- Genre: Soap opera
- Directed by: K. Balachander
- Starring: Rathi Kuyili Saakshi Siva Rajesh Vaidya
- Country of origin: India
- Original language: Tamil
- No. of seasons: 1
- No. of episodes: 230+

Production
- Producer: K. Balachander
- Camera setup: Multi-camera
- Running time: approx. 20-22 minutes per episode
- Production company: Kavithalayaa Productions

Original release
- Network: Jaya TV
- Release: 17 January 2011 – 9 May 2012

= Shanthi Nilayam (TV series) =

Shanthi Nilayam is a 2011 Indian Tamil-language medical soap opera, which is produced and directed by K. Balachander and starring Rathi, Kuyili, Saakshi Siva, Sairam, Lakshmi Priyaa and Sangitha.

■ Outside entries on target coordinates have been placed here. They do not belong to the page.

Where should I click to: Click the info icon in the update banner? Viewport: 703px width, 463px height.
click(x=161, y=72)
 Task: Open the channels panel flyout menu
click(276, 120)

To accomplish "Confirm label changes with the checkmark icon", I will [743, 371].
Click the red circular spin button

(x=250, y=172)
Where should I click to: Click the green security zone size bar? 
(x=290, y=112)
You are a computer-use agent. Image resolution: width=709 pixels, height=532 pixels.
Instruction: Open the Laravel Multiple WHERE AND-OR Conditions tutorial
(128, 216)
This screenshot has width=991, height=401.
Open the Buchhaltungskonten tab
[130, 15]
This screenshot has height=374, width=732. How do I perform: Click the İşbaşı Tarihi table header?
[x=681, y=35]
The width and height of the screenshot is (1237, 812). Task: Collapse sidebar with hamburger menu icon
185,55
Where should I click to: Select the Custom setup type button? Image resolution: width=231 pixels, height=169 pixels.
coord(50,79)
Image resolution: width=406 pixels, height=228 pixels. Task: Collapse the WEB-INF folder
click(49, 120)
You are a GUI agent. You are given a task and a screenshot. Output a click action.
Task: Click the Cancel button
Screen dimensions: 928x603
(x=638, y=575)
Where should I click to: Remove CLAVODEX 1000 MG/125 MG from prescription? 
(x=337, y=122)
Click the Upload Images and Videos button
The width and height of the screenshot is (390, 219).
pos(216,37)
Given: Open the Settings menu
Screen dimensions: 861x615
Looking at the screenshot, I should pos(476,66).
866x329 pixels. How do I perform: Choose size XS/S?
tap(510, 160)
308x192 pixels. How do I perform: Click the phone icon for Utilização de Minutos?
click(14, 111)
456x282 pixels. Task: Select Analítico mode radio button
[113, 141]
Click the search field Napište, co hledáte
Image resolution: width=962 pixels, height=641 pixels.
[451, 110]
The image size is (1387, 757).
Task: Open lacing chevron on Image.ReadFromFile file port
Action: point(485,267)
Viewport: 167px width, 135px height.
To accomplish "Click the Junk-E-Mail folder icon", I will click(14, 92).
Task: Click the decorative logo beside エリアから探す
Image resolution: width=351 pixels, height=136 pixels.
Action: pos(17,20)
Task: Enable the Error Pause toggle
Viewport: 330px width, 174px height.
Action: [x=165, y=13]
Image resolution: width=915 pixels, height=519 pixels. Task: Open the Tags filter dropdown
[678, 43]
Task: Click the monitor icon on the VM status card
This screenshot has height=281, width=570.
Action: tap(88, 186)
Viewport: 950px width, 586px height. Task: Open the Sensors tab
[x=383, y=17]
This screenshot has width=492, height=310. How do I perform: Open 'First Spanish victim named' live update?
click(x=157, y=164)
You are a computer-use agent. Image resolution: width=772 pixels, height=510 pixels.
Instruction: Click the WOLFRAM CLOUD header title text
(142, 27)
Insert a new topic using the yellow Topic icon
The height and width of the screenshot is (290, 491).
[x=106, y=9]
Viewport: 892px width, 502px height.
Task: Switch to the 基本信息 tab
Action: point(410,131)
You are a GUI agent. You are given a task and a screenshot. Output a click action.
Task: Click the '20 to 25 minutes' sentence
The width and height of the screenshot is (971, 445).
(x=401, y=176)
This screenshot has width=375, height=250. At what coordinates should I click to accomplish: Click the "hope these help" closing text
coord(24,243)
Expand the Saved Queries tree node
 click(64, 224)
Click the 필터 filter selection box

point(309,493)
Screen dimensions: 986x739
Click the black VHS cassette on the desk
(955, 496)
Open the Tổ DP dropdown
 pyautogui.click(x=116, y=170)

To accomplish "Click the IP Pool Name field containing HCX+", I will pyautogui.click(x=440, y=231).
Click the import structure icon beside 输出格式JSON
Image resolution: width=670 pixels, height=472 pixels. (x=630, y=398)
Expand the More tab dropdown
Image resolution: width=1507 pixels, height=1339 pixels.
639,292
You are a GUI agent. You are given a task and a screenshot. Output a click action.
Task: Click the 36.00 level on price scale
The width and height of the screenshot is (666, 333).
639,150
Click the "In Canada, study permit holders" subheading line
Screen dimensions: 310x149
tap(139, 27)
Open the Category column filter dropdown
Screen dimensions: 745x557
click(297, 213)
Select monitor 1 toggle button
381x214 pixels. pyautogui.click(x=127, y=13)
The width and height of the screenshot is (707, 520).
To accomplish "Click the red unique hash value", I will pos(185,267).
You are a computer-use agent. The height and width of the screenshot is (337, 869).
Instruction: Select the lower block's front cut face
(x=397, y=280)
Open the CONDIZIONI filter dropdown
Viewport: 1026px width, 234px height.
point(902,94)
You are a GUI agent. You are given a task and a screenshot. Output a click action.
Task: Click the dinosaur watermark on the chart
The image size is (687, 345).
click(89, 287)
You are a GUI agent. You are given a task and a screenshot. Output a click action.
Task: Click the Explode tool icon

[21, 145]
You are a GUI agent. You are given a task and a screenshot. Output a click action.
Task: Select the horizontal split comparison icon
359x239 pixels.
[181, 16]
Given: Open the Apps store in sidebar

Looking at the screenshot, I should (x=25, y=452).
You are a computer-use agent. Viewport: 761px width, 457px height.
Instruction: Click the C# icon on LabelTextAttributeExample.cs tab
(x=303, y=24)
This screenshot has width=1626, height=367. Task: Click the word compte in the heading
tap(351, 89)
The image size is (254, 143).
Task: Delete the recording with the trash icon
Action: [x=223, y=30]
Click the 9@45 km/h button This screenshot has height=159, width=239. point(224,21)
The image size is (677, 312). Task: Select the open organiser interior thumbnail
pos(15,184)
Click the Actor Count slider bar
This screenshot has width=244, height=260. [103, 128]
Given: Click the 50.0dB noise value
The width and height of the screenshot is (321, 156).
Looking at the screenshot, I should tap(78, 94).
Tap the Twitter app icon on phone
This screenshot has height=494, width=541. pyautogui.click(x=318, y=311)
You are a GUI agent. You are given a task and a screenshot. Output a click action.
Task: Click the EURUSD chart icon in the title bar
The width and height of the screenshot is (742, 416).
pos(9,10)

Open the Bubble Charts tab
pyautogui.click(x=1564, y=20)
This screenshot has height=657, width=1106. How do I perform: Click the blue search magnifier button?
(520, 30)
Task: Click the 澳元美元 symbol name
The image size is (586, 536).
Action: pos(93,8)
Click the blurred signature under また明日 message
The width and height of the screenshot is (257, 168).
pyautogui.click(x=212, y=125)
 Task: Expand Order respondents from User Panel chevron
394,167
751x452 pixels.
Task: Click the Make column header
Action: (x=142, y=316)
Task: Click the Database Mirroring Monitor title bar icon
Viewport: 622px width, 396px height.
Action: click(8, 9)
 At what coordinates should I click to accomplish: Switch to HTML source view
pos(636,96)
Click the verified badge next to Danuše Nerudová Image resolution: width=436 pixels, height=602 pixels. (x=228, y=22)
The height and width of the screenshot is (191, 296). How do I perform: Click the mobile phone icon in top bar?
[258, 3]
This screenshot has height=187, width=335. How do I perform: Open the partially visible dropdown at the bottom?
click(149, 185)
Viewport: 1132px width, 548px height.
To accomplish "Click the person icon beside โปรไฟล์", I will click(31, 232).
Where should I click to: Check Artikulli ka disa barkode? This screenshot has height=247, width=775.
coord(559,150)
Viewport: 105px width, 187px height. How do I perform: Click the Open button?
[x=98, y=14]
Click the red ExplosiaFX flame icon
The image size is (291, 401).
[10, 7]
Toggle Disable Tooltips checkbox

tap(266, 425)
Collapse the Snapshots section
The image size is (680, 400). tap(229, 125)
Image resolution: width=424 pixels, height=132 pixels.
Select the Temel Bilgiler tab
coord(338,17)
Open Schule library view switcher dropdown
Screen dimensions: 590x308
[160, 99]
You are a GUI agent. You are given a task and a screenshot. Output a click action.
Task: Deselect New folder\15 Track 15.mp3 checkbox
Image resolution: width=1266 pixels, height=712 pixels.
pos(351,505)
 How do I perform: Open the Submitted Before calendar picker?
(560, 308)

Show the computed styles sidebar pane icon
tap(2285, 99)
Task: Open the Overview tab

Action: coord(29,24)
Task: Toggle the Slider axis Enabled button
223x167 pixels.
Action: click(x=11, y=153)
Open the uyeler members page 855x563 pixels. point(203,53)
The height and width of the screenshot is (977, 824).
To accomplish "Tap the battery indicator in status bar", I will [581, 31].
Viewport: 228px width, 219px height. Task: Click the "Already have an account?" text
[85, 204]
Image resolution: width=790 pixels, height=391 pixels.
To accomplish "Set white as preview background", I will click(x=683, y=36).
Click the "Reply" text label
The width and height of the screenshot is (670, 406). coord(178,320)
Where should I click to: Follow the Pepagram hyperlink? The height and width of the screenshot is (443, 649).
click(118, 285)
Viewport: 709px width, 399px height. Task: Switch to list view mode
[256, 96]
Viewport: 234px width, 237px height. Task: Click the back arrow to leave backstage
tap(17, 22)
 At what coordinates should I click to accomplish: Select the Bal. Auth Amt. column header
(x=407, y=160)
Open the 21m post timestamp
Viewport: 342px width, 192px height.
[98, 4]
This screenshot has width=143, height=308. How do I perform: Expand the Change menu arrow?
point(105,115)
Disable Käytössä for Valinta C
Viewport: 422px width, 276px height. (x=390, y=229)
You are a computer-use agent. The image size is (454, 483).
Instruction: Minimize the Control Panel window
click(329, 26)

It broadcast on Jaya TV from 17 January 2011 to 9 May 2012.

==Synopsis==
The story revolves around a well known hospital called Shanthi Nilayam and the doctors working in it. The problems surrounding the personal lives of the doctors and the hardships faced by them at the workplace are portrayed very well with different narration.

==Cast==
===Main===
- Rathi
- Kuyili
- Saakshi Siva
- Sairam
- Lakshmi Priyaa

===Additional cast===

- Sangitha
- Aneesh Ravi
- Ramachandran
- Rajesh Vaidya
- Shanthi Williams
- Priya
- Yuvasri
- Sangeeta
- Shilpa
- Srividhya
- Rajashekhar
- Sathyapriya
- Aishwarya
- G.V.Rao
- R.Thiagarajan

== Awards==

| Year | Award | Category | Recipient | Result |
| 2017 | Tamil Nadu State Television Awards 2011 | Best Serial |  | Won |
| Best Villain Male | R. Ramachandran | Won |
| Best Director | K. Balachander | Won |
| Best Story | K. Balachander | Won |
| Best Cinematographer | R. Ragunatha Reddy | Won |
| Best Screenwriter | S. Venkatraman | Won |
| Best Music Director | Rajhesh Vaidhya | Won |

==International broadcasts==
The Series was released on 17 January 2011 on Jaya TV. The Show was also broadcast internationally on Channel's international distribution.
- It aired in Sri Lanka, Middle East, Asia (Sri Lanka, Singapore, Vietnam, Malaysia, Mauritius), Australia and New Zealand.
- It is also available via the internet protocol television service, Astro in (Singapore and Malaysia)
- In Canada, the drama aired on Tamil Canadians-oriented channel on ATN Jaya TV after its original Tamil Nadu.